In this post, we will look at adding a smooth line to a scatterplot using the “ggplot2” package.
To accomplish this, we will use the “Carseats” dataset from the “ISLR” package. We will explore the relationship between the price of carseats with actual sales along with whether the carseat was purchase in an urban location or not. Below is some initial code to prepare for the analysis.
We are going to us a layering approach in this example. This means we will add one piece of code at a time until we have the complete plot.We are now going to plot the initial scatterplot. We simply want a scatterplot depicting the relationship between Price and Sales of carseats.
ggplot(data=Carseats, aes(x=Price, y=Sales, col=Urban))+geom_point()
The general trend appears to be negative. As price increases sales decrease regardless if carseat was purchase in an urban setting or not.
We will now add ar LOESS line to the graph. LOESS stands for “Locally weighted smoothing” this is a commonly used tool in regression analysis. The addition of a LOESS line allows in identifying trends visually much easily. Below is the code
ggplot(data=Carseats, aes(x=Price, y=Sales, col=Urban))+geom_point()+ stat_smooth()

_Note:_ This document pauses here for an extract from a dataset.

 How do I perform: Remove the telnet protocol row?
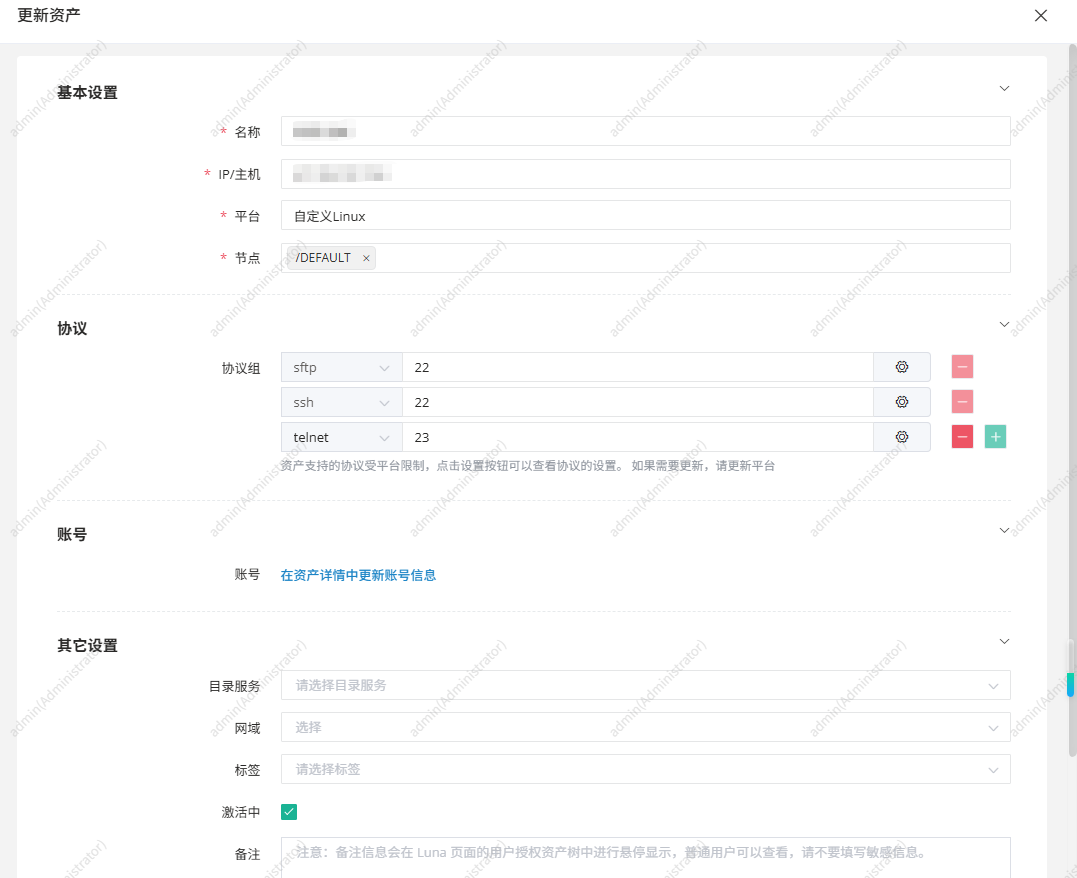coord(962,437)
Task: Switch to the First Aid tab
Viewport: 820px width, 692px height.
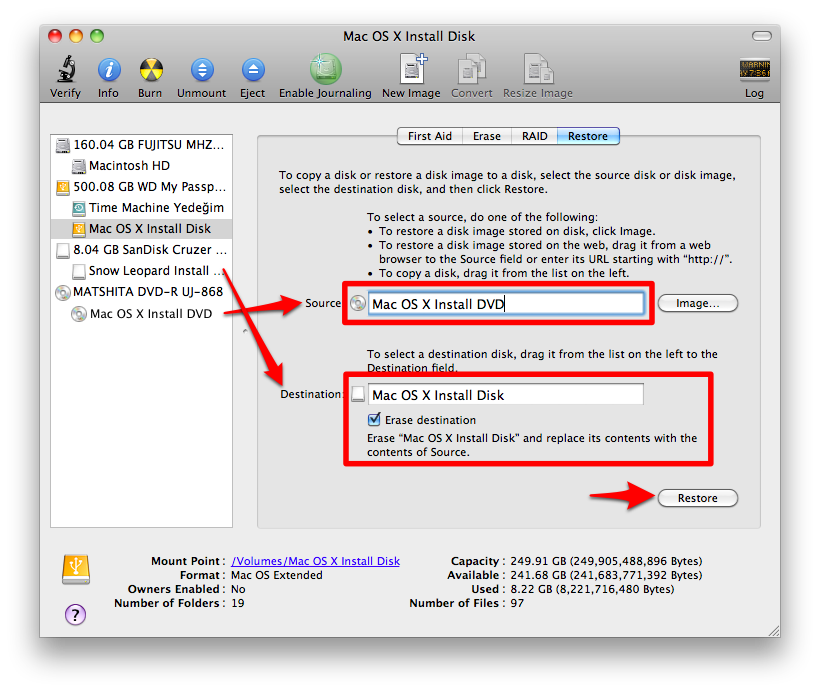Action: click(430, 136)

Unlike a regression line which is strictly straight, a LOESS line curves with the data. As you look at the graph the LOESS line is mostly straight with curves at the extremes and for small rise in fall in the middle for carseats purchased in urban areas.
So far we have created LOESS lines by the categorical variable Urban. We can actually make a graph with three LOESS lines. One for Yes urban, another for No Urban, and a last one that is an overall line that does not take into account the Urban variable. Below is the code.
ggplot()+ geom_point(data=Carseats, aes(x=Price, y=Sales, col=Urban))+ stat_smooth(data=Carseats, aes(x=Price, y=Sales))+stat_smooth(data=Carseats, aes(x=Price, y=Sales, col=Urban))
Notice that the code is slightly different with the information being mostly outside of the “ggplot” function. You can barely see the third line in the graph but if you look closely you will see a new blue line that was not there previously. This is the overall trend line. If you want you can see the overall trend line with the code below.
ggplot()+ geom_point(data=Carseats, aes(x=Price, y=Sales, col=Urban))+ stat_smooth(data=Carseats, aes(x=Price, y=Sales))
The very first graph we generated in this post only contained points. This is because we used the “geom_point” function. Any of the graphs we created could be generated with points by removing the “geom_point” function and only using the “stat_smooth” function as shown below.
ggplot(data=Carseats, aes(x=Price, y=Sales, col=Urban))+ stat_smooth()
Conclusion This post provided an introduction to adding LOESS lines to a graph using ggplot2. For presenting data in a visually appealing way, adding lines can help in identifying key characteristics in the data.